Il semble que cette unité de langue s’inscrit a priori dans la pluralité des idées. Revenons à la source biblique dont il est possible de revoir la traduction:
א וַיְהִי כָל-הָאָרֶץ שָׂפָה אֶחָת וּדְבָרִים אֲחָדִים. (בראשית יא: א) | 1 Et toute la terre avait une même langue et des paroles unes. (Genèse 11 : 1) |
Cette nouvelle traduction vise tout d’abord à être la plus fidèle possible au texte original “דְבָרִים אֲחָדִים” (devarim a’hadim). La particularité linguistique “paroles unes”, si elle est loin certes d’être courante en français moderne du fait de sa forme archaïque, n’est point sans rappeler la construction similaire en espagnol. La version Reina-Valera, qui est l’une des traductions espagnoles les plus anciennes datant du XVIe siècle, traduit “דְבָרִים אֲחָדִים” (devarim a’hadim) : “unas mismas palabras” (quelques mêmes paroles).
Cette possible traduction “des paroles unes” vise à mettre l’accent sur l’unicité non seulement de la langue (שָׂפָה אֶחָת, “une langue”), mais aussi sur le contenu du discours (דְבָרִים אֲחָדִים, “paroles unes”) sans pour autant amoindrir son caractère pluriel. Autrement dit, l’expression plurielle n’est en rien contradictoire avec l’unité de pensée. Au contraire, elle la favorise! Ce sont toutes les pièces du puzzle rassemblées qui composent l’image finale. Traduire “paroles unies” comme le fait André Chouraqui peut laisser penser que toutes les paroles dites étaient uniformes, uniques, univoques. Or il semble que l’esprit du texte, dans sa subtilité poétique, exprime le contraire, à savoir des expressions distinctes, libres et même contradictoires s’inscrivant dans la formation vivante d’une vision unicitaire du monde.

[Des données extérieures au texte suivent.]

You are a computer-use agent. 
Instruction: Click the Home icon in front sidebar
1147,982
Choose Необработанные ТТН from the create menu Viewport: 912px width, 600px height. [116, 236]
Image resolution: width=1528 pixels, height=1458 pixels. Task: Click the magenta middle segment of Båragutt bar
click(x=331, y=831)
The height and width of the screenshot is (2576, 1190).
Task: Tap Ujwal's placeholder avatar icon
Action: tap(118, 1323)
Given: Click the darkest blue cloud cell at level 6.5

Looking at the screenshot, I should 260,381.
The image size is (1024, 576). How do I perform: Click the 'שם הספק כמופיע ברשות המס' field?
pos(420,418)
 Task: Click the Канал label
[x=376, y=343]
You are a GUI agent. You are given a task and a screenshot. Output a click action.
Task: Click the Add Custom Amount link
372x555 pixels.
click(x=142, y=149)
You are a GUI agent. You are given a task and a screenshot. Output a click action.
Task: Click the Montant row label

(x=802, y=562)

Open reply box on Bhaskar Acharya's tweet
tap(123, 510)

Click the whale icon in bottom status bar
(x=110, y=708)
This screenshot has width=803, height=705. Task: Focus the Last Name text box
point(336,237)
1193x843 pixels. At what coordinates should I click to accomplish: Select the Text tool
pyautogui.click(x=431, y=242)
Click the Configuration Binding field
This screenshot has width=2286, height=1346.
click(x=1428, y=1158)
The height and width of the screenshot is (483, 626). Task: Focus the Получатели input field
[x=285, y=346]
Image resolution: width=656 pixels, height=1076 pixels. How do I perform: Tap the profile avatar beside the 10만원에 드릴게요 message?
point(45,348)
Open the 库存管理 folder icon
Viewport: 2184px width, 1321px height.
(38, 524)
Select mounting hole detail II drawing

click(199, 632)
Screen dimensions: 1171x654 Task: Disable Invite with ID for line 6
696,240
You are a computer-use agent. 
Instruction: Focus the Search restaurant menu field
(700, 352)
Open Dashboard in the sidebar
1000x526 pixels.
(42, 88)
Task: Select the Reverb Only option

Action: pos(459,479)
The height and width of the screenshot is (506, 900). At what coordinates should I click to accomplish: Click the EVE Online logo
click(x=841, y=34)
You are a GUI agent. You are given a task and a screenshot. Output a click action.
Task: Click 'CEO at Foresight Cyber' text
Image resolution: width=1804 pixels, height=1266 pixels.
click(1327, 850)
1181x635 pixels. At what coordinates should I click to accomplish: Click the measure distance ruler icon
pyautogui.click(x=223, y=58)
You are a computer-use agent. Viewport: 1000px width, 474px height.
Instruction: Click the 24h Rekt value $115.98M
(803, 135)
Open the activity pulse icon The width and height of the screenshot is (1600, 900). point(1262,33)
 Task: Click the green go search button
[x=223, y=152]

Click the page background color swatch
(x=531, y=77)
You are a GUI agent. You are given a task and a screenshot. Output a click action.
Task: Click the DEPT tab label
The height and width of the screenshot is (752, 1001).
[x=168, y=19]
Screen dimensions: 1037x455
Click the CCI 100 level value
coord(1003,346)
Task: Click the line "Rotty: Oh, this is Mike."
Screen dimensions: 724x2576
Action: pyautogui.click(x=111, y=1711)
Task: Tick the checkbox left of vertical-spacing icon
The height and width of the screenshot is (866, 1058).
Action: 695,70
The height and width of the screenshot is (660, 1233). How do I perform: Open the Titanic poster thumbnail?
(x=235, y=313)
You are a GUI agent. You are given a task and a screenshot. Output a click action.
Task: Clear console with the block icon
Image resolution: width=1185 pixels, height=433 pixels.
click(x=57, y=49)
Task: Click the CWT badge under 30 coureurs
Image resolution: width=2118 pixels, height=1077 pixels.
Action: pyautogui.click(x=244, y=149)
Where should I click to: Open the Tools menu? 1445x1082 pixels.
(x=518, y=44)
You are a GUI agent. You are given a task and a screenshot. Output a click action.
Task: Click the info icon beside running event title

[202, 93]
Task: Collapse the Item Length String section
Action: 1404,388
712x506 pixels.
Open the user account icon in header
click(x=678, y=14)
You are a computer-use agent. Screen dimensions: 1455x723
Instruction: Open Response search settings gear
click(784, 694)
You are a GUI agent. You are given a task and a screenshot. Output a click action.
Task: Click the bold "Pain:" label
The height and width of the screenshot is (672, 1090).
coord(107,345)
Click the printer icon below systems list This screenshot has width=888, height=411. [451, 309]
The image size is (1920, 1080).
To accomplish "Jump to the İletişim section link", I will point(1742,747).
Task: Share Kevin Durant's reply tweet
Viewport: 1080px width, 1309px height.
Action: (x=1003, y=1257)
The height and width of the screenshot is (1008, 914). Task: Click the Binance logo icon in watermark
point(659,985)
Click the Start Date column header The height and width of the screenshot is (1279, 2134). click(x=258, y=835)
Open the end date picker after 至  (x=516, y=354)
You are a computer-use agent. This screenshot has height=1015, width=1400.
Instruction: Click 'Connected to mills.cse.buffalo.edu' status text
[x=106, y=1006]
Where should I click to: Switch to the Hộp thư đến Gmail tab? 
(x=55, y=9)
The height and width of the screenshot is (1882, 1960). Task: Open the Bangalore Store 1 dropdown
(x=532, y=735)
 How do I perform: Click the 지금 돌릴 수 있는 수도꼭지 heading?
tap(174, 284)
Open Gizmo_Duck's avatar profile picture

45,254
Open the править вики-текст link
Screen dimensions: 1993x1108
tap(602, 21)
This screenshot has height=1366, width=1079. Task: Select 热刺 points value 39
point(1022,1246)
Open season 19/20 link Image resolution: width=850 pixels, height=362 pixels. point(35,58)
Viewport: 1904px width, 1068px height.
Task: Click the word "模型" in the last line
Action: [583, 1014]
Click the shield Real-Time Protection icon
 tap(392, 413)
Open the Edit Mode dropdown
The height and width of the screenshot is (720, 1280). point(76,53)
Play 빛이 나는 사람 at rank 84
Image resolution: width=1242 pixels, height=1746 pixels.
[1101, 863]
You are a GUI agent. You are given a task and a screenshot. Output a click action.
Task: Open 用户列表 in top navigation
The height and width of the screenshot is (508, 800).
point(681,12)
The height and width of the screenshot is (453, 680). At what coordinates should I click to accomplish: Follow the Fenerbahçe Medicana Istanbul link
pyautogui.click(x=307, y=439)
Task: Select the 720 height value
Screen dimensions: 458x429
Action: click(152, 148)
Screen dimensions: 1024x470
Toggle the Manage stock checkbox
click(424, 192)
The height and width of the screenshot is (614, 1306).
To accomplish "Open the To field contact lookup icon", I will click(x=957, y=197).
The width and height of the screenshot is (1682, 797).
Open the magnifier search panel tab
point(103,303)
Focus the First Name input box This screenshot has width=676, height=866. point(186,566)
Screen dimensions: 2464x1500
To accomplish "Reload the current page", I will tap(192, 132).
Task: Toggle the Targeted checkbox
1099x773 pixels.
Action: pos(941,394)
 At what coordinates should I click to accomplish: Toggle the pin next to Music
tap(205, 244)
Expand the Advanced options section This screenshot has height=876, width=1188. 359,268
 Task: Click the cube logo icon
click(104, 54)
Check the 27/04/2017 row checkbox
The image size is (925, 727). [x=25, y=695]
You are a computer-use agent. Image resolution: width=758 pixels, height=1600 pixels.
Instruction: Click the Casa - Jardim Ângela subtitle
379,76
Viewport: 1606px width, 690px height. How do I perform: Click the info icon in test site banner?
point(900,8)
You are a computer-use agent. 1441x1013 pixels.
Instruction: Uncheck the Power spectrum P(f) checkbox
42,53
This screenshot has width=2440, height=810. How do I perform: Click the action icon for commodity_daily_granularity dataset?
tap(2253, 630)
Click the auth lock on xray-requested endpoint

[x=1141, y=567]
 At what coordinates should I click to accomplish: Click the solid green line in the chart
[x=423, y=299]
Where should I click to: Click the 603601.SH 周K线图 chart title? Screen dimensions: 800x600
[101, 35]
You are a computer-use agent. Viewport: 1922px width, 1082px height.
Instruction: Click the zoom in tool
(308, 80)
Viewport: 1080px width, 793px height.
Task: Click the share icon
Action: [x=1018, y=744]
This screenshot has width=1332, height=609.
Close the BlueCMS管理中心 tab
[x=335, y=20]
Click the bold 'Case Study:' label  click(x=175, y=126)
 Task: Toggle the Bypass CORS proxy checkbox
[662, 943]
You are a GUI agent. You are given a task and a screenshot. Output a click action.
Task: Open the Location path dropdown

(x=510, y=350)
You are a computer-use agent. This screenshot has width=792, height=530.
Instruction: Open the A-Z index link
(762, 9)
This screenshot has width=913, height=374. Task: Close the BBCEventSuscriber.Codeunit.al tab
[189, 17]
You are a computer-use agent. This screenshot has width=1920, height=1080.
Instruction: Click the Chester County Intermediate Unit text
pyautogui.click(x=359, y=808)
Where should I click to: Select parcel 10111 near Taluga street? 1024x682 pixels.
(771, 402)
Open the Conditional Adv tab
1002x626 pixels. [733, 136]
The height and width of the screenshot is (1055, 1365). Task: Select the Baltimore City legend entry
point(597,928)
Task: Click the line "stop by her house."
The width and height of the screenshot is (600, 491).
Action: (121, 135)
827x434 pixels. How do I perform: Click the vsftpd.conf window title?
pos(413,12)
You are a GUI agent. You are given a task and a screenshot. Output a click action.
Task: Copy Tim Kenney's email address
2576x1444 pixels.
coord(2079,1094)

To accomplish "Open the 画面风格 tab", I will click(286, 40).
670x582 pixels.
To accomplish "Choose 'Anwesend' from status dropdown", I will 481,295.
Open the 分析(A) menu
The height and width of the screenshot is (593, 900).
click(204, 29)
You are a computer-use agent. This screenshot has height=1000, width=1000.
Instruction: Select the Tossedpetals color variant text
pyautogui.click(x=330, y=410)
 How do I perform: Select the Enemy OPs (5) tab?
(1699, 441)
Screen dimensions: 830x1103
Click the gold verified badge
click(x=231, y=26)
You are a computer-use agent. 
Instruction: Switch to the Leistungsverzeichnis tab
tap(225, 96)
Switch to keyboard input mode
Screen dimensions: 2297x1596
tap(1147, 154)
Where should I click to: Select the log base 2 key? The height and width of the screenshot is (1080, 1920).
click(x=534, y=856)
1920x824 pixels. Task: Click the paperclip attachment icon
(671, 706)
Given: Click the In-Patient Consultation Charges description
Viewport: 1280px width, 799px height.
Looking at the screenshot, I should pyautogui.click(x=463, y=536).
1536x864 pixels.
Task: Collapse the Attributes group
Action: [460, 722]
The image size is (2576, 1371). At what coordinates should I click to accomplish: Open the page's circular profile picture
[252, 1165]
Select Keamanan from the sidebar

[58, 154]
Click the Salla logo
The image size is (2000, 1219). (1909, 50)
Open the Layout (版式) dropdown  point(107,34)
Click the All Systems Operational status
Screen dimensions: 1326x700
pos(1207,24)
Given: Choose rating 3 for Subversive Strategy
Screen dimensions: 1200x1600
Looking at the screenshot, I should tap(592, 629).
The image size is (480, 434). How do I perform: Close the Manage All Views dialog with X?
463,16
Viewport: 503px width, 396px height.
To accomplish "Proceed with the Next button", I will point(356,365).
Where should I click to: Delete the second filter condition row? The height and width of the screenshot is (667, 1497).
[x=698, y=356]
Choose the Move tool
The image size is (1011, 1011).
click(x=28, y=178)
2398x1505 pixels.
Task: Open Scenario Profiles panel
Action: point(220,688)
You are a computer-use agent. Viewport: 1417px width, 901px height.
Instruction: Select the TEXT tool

Cet idéal d’unité de langue -de vision du monde- vole bientôt en éclats:
ו וַיֹּאמֶר יְהוָה הֵן עַם אֶחָד וְשָׂפָה אַחַת לְכֻלָּם וְזֶה הַחִלָּם לַעֲשׂוֹת וְעַתָּה לֹא-יִבָּצֵר מֵהֶם כֹּל אֲשֶׁר יָזְמוּ לַעֲשׂוֹת. (בראשית יא: ו) | 6 et il dit: “Voici un peuple uni, tous ayant une même langue. C’est ainsi qu’ils ont pu commencer leur entreprise et dès lors tout ce qu’ils ont projeté leur réussirait également. (Genèse 11: 6) |
Une lecture attentive de ce verset révèle la présence de l’expression “SaPhah A’HaT / שָׂפָה אַחַת / une même langue” déjà mentionnée, mais la seconde expression “devarim a’hadim/ דְבָרִים אֲחָדִים /des paroles unes” brille par son absence, qui révèle que la pluralité initiale et idéale des idées fondant la singularité du genre humain disparaît dès lors que cette même singularité humaine vise non plus à édifier un monde meilleur mais à concurrencer l’Unité divine. A l’unité plurielle succède l’uniformité totalitaire qui deviendra le lot de nombreuses civilisations.
Depuis la fin de la seconde guerre mondiale, nous assistons à un éclatement des grands empires coloniaux et de la résurgence des identités régionales partout dans le monde. La création de petits États permet une meilleure expression des particularismes culturels, linguistiques et historiques de certaines régions. Cela peut répondre aux aspirations d’autonomie de groupes qui se sentent mal représentés au sein de grands ensembles nationaux, comme la Yougoslavie, le Kosovo…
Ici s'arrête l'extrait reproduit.